Introduction
- The legislation on childcare vouchers applies to a small company whose only employees are either just its controlling directors or its controlling directors and other employees in exactly the same way as it applies to a large company with hundreds of employees.
- In particular, the tax advantages for a small company and its employees are the same as for any
employer. Vouchers, up to the maxima permissible by reference to the employee’s marginal tax rate,
are
- tax-free and NI-free for employees (including directors)
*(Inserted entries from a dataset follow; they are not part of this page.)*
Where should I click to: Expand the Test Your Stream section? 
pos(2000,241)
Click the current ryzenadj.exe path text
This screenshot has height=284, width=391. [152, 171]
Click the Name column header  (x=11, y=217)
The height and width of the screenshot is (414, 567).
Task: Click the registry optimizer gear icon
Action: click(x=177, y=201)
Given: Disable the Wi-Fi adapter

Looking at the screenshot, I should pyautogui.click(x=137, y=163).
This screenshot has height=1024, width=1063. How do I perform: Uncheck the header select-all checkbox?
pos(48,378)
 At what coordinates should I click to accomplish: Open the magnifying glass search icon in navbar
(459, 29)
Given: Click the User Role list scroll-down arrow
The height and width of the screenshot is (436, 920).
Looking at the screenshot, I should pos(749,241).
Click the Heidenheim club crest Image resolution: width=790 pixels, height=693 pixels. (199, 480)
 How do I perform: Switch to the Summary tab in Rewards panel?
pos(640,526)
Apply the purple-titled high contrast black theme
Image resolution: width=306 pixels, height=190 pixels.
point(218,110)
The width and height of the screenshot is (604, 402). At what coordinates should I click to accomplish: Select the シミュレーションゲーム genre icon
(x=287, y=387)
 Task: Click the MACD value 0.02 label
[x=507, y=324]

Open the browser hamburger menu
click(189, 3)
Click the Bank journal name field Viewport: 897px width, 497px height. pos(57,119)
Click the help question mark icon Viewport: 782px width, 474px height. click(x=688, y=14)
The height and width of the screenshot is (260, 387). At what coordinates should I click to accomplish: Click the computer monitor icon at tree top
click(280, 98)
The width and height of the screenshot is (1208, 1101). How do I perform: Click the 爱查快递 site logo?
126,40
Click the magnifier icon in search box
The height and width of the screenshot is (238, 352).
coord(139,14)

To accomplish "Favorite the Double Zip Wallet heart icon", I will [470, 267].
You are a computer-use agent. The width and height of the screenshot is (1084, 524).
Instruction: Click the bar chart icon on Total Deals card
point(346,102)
- exempt from employer’s NICs
- like the cost of buying the Abacus Solution, tax deductible for the company.
“Free vouchers”
- However, a small company may wish to set up a scheme that allows certain employees, for example its controlling directors, to be given childcare vouchers without their needing to sacrifice salary - even though other employees will need to agree to sacrifice salary in exchange for vouchers. In this note, we use the term “free vouchers” to mean tax-efficient childcare vouchers given to a director or other employee without salary sacrifice on the part of the recipient. Free vouchers are also sometimes referred to as “salary plus” vouchers, but this can be misleading where an employee is receiving vouchers but not receiving any salary.
The basics
- This note covers all that is needed if the company is going to give free vouchers to some of its employees. However, the executive responsible for the scheme can read Abacus’s publication entitled Employer’s Guide to Self-Operated Scheme to obtain background information. If there are other employees who choose to take vouchers via salary sacrifice then other Abacus documents will be needed. These are referred to below.
Communication
- The company must observe the tax rule that requires childcare vouchers to be available to any employee
who wants them. This can be achieved by a brief note being sent
- To all employees, however unlikely they are to have the slightest interest in childcare, to introduce the scheme,
- To employees who join the company after the introduction of the scheme (unless there is a reference to the scheme in a staff handbook).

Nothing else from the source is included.